◆ THE PROBLEM
Using the records below, write out again exactly the lines that begin at the line containing "675x486 pixels. At" and end at the line containing "You are a computer-use agent. Image", and no other lines.

[Stored records]
◆ ◆ ◆ ◆ ◆
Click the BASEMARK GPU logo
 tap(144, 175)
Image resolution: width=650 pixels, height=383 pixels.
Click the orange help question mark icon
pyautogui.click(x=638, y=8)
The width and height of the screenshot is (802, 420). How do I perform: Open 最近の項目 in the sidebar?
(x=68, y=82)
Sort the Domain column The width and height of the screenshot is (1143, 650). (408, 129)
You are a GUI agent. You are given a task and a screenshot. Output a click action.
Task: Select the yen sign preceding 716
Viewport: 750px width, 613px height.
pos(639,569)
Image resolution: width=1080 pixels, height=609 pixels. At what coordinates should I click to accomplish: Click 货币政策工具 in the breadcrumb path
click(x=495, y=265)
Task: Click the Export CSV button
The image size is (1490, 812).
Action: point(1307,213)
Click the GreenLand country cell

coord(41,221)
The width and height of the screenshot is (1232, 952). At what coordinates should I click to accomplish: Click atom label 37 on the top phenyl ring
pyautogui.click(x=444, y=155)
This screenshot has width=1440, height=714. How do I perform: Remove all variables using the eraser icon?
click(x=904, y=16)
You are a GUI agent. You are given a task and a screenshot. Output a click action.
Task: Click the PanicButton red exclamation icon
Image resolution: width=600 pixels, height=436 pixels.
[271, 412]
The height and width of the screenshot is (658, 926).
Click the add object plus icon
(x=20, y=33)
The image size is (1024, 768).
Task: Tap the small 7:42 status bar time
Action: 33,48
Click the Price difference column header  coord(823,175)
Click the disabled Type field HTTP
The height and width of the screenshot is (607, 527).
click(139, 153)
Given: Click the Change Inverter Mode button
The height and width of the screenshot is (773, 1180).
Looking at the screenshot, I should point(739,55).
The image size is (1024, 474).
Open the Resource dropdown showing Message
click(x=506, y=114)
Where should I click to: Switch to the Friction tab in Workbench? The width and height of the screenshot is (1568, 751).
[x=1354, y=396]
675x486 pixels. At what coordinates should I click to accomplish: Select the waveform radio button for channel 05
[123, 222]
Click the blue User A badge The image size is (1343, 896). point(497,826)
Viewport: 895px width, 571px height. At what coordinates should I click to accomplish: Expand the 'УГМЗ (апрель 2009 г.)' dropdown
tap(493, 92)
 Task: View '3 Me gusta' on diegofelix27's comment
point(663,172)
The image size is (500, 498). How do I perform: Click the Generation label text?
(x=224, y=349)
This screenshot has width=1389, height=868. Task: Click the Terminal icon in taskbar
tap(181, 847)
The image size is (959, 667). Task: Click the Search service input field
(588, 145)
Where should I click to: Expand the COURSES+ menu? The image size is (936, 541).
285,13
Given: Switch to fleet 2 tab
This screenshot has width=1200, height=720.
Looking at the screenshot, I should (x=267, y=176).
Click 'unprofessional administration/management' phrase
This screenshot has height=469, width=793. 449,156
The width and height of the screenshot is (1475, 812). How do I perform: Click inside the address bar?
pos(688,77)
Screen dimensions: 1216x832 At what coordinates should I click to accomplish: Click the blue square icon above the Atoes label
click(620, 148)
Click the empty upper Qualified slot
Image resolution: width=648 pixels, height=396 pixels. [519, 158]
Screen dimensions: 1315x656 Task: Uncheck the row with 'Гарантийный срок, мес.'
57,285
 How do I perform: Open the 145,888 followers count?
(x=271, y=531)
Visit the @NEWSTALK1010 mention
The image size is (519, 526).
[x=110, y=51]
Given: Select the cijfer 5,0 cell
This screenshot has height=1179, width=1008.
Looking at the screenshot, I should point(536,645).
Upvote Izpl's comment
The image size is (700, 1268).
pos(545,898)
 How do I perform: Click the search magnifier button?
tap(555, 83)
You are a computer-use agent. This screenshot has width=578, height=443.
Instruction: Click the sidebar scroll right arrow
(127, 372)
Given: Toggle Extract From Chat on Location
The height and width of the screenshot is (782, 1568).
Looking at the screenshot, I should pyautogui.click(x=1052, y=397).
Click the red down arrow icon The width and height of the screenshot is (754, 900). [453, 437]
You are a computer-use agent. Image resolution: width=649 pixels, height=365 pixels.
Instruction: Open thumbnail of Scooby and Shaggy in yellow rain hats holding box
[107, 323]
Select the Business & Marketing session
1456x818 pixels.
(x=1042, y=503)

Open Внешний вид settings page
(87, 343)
◆ ◆ ◆ ◆ ◆
◆ PROBLEM SOLUTION
675x486 pixels. At what coordinates should I click to accomplish: Select the waveform radio button for channel 05
[123, 222]
Click the blue User A badge The image size is (1343, 896). point(497,826)
Viewport: 895px width, 571px height. At what coordinates should I click to accomplish: Expand the 'УГМЗ (апрель 2009 г.)' dropdown
tap(493, 92)
 Task: View '3 Me gusta' on diegofelix27's comment
point(663,172)
The image size is (500, 498). How do I perform: Click the Generation label text?
(x=224, y=349)
This screenshot has width=1389, height=868. Task: Click the Terminal icon in taskbar
tap(181, 847)
The image size is (959, 667). Task: Click the Search service input field
(588, 145)
Where should I click to: Expand the COURSES+ menu? The image size is (936, 541).
285,13
Given: Switch to fleet 2 tab
This screenshot has width=1200, height=720.
Looking at the screenshot, I should (x=267, y=176).
Click 'unprofessional administration/management' phrase
This screenshot has height=469, width=793. 449,156
The width and height of the screenshot is (1475, 812). How do I perform: Click inside the address bar?
pos(688,77)
Screen dimensions: 1216x832 At what coordinates should I click to accomplish: Click the blue square icon above the Atoes label
click(620, 148)
Click the empty upper Qualified slot
Image resolution: width=648 pixels, height=396 pixels. [519, 158]
Screen dimensions: 1315x656 Task: Uncheck the row with 'Гарантийный срок, мес.'
57,285
 How do I perform: Open the 145,888 followers count?
(x=271, y=531)
Visit the @NEWSTALK1010 mention
The image size is (519, 526).
[x=110, y=51]
Given: Select the cijfer 5,0 cell
This screenshot has height=1179, width=1008.
Looking at the screenshot, I should point(536,645).
Upvote Izpl's comment
The image size is (700, 1268).
pos(545,898)
 How do I perform: Click the search magnifier button?
tap(555, 83)
You are a computer-use agent. This screenshot has width=578, height=443.
Instruction: Click the sidebar scroll right arrow
(127, 372)
Given: Toggle Extract From Chat on Location
The height and width of the screenshot is (782, 1568).
Looking at the screenshot, I should pyautogui.click(x=1052, y=397).
Click the red down arrow icon The width and height of the screenshot is (754, 900). [453, 437]
You are a computer-use agent. Image resolution: width=649 pixels, height=365 pixels.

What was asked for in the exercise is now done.